Thanks to a spectacular WWE body slam and that red-mist Matic moment, the subject of retaliation is back in vogue.
Chelsea went to great, some might say extreme lengths to make their feelings clear on the issue this week, but where do you stand?
As someone that was once red carded for shoving an opponent to the floor (the appropriately named Boston United midfielder Jim Dick) I do have an opinion or two to share.
First thing's first: I wish I’d thumped said opponent in January 2001, rather than placing two hands on his chest, and electing to push. Given his tumble, fans with an obscured view would have assumed I had anyway.
The flare-up started when I was knocked to the floor in the 34th minute. With the ball still between my feet, I sat on my backside and one of those messy tangles quickly ensued. Boston wanted to snatch the ball from me. I didn’t want them to have it. No whistle had blown, so play was still alive.
Surrounded by bodies involved in the melee, Mr Dick callously stamped his studs right down my shin with great force, knowing that nobody would see. My pads luckily absorbed the impact but it was the most deliberate leg-breaker I’d ever experienced.
With the whistle now blown for a drop ball I leapt to my feet, politely asked the Pilgrims player what he was thinking (OK, I may sworn A LOT) and shoved him angrily in the chest. Four rolls later, and with their delightful manager Steve Evans screaming for a red card to be shown - along with two or three thousand home fans - I was inevitably given my marching orders.
A three-match ban was mine. So too, a crippling fine of two weeks wages from my club, Stevenage.
I didn’t think it was fair justice, but my appeal to the manager and chairman fell on deaf ears. You retaliated. You let the team down, son. No sympathy was forthcoming.
So, when I saw Jose Mourinho and co fighting so hard for Matic to be let off the hook this week, my initial reaction was one of personal envy. Why didn’t I get that support? Given I don’t believe Ashley Barnes meant to hurt the Serbian anyway, he was lucky to have such backing. After all, just like me, his reaction had let the rest of the side down.
Were the FA commission right to reduce Matic’s ban to two matches, citing ‘mitigation’? No. It was a poor decision in my view.
A can of dangerous worms has now been opened. Every player that sees red for a raging reaction can rightly argue that the provocation which came before it, should be taken into account for their actions.
Even though my experience was an unhappy one, if we think it’s wrong to retaliate (which I still do) then the action a player takes should be punishable on that alone, not what happened to provoke it.

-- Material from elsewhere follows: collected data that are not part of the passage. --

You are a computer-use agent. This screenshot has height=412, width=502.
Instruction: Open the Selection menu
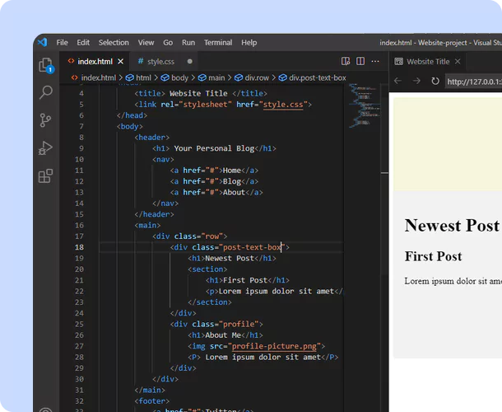click(114, 43)
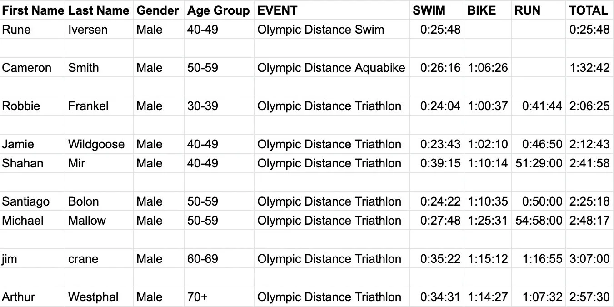Click the last name Wildgoose cell

point(96,145)
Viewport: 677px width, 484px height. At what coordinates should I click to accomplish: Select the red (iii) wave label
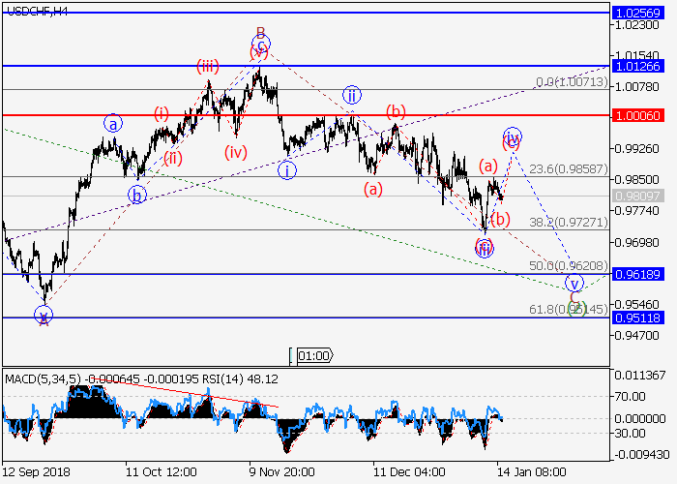coord(208,67)
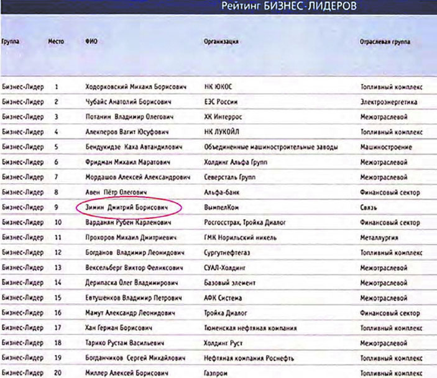Click the 'Организация' column header
The image size is (437, 378).
pyautogui.click(x=221, y=41)
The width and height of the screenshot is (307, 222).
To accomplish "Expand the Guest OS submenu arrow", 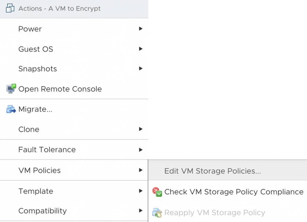I will click(x=141, y=49).
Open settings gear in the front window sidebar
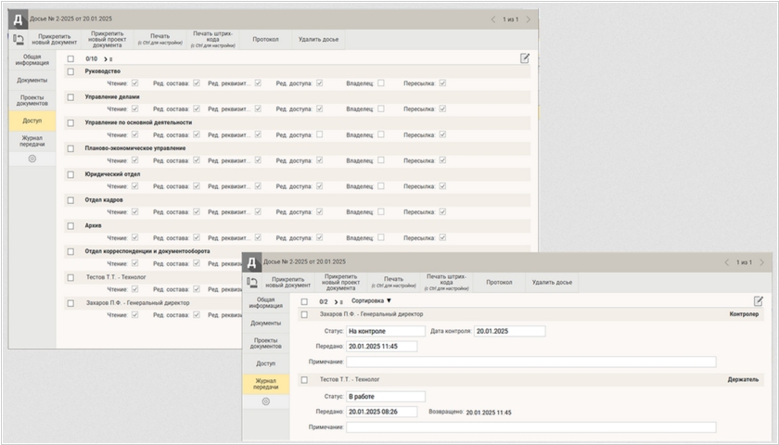The height and width of the screenshot is (445, 779). click(266, 401)
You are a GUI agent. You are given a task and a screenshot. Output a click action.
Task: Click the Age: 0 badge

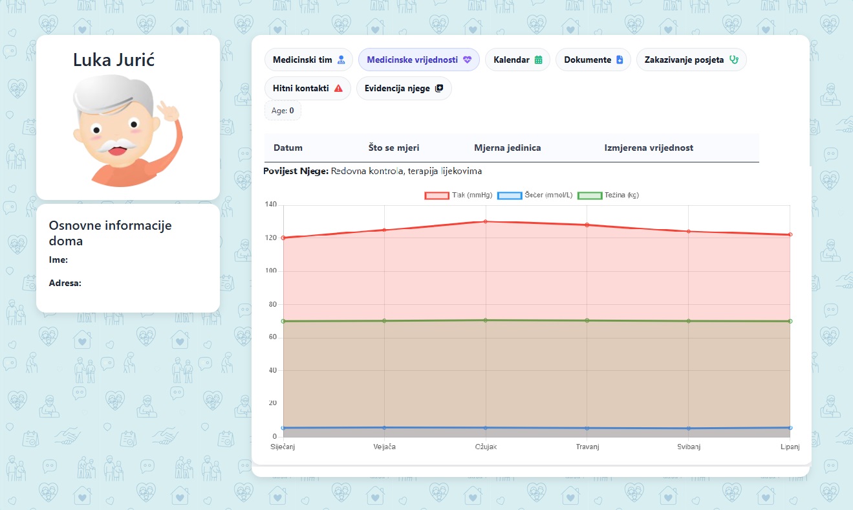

As a footballer I eventually accepted that.
Given no further action has been taken against Barnes it’s also surely contradictory to suggest there was ‘mitigation’ to Matic’s response? It makes no sense to me that Chelsea still feel ‘appalled’

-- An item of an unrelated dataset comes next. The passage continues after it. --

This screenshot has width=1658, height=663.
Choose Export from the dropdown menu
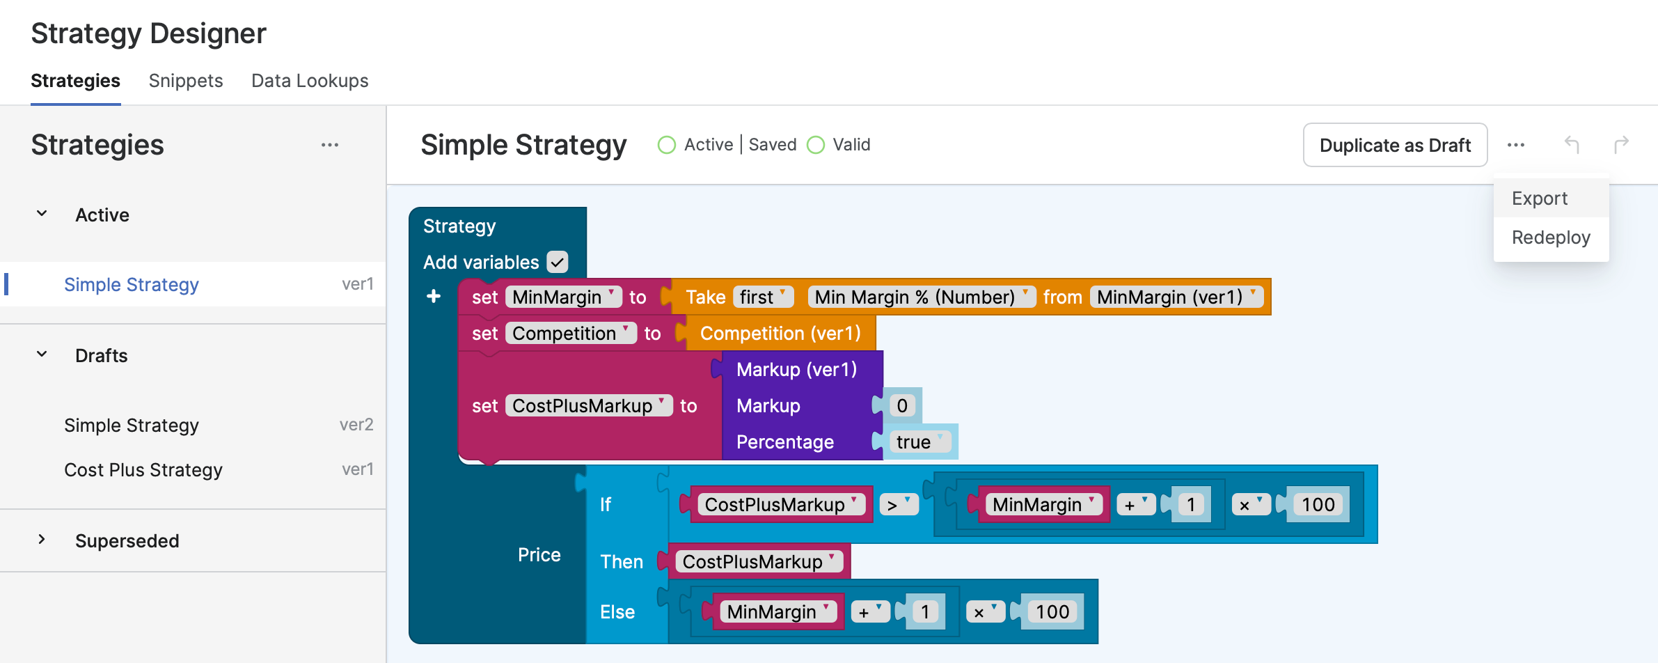click(x=1540, y=198)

Anyway…hopefully this episode will at least nudge the authorities into making their rules clearer when it comes to retaliation, or any other form of on-pitch violence.
To me it does seem ridiculous that a player who lightly brushes his head into another, or someone that pushes a rival in the chest, can get the same punishment as a career-threatening fouler, or someone like Worcester City’s Shab Khan, who executed a perfect body slam against Stockport last weekend.
The area is far too grey, and is too often dependent on the reaction (or acting skills) of the player who has been ‘struck’.
It’s wrong to grade retaliation on what happened to spark it, but it’s 100 per cent right to judge which offences are more serious and dangerous than another. That is what the FA should focus on instead.
And you know what also still rankles? Even though we lost three quick goals after I’d been sent off (and went down to nine men in the second half) Stevenage still fought back to draw 3-3. The team didn’t even miss me! Football, eh?